General Kurt Herrmann hofft auf den Gipfel. "Wenn die Cyber-Defence im strategischen Konzept einen hohen Stellenwert bekommt, wird man das hier abbilden müssen: personell und materiell", sagt der Deutsche. Dann wäre der Weg wohl frei für die 60 zusätzlichen Stellen. Aber auch dann wäre die Abteilung ein Zwerg gegen US-Cybercom. Gut 40.000 Soldaten sollen künftig für die brandneue Cyber-Division der Vereinigten Staaten in Einsatz gehen. Schon jetzt lässt sich Washington sein Engagement auf dem digitalen Schlachtfeld zwischen 6 und 7 Milliarden Dollar kosten, schätzen Experten. Das ist rund doppelt so viel wie der gesamte zentrale Nato-Haushalt für 2010. Der beträgt 2,5 Milliarden Euro, ohne Kosten für Auslandseinsätze und nationale Verteidigungsausgaben.

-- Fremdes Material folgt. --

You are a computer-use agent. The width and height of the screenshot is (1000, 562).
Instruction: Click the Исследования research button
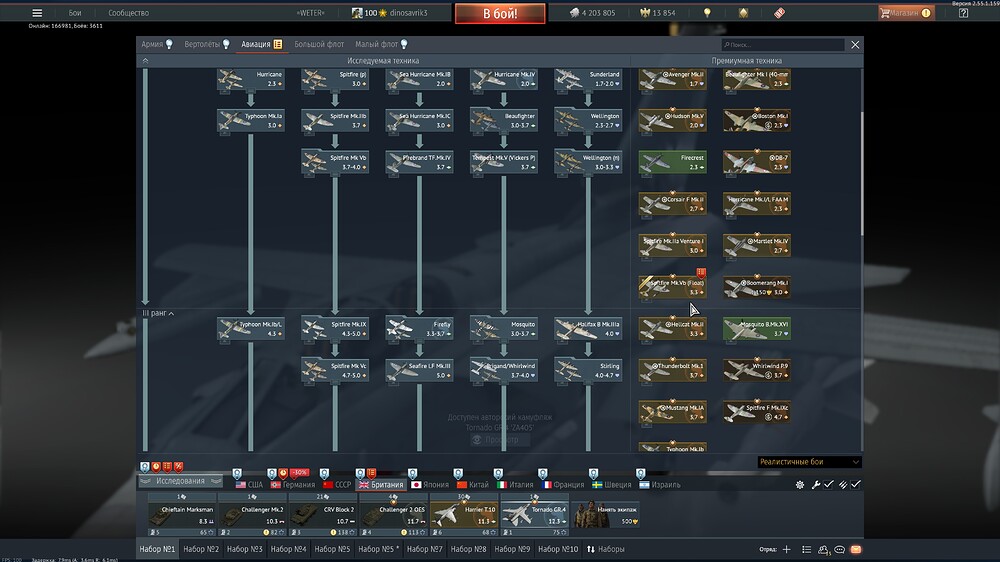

Da lässt es sich nicht so einfach digital aufrüsten - zumal das Bündnis ein anderes Großprojekt schultern muss. Die gemeinsame Raketenabwehr, Rasmussens wichtigstes Vorhaben. Die Chancen stehen gut, dass die Staatschefs den Bau des Verteidigungssystems beschließen. Nur 147 Millonen Euro werde der Schirm das Bündnis kosten, wirbt der Generalsekretär landauf, landab. Tatsächlich umfasst Rasmussens Sonderangebot "nur die Kabel", wie sie im Hauptquartier lästern: die Vernetzung der nationalen Steuerungssysteme zur Koordination einer gemeinsamen Raketenabwehr. Ortungssensoren und Abfangraketen müssen die Nato-Staaten aus ihren eigenen, schrumpfenden Militäretats bezahlen. Für Cyberwar und Co. bleibt da nicht mehr viel übrig.

Kräftebündelung und Zweckoptimismus

Hermann, dem Praktiker, ist klar, dass er nicht allzu viel zu erwarten hat. Deswegen müsse die Nato versuchen, Kräfte zu bündeln: Fähigkeiten der Mitgliedsstaaten bei der Cyber-Defence gemeinsam zu nutzen - und von einer zentralen Stelle aus zu koordinieren: "Unser Ziel hier muss sein", sagt Herrmann, "als ein solches Steuerungssystem wahrgenommen zu werden."

Ehe die Nato ihre neuen Muskeln aufbauen kann, muss sie allerdings noch das Fett wegschneiden, Ressourcen frei machen. Und das könnte dauern.

So einig sich die Bündnismitglieder sind, dass sie Hauptquartiere schließen und Arbeitsplätze abbauen müssen: Über das Wo wurde noch nicht ernsthaft gesprochen. In Lissabon steht die Standortfrage des lieben Friedens halber nicht auf der Agenda. Sie dürfte 2011 aber für monatelange hitzige Diskussionen sorgen.

Bis dahin ist Optimismus die Waffe der Wahl. "Wir werden Mehrwert schaffen", verspricht Shea wolkig und hält sich nicht mit Details auf. Vor zwei Wochen hat er den neuen Dienst angetreten, seinen Kalender provisorisch an einen Kleiderhaken gehängt und ist voller Tatendrang.

Auf dem Flur vor Sheas Büro wartet einer seiner Mitarbeiter. Die Abteilung habe bislang erst fünf Spezialisten für Cyberwar, verrät der ein vom Chef gehütetes Geheimnis. Aber bis Ende 2011 könnten bis zu drei weitere Leute hinzukommen. Vorausgesetzt, die Nato 3.0 hat bis dahin ihr Fett weg.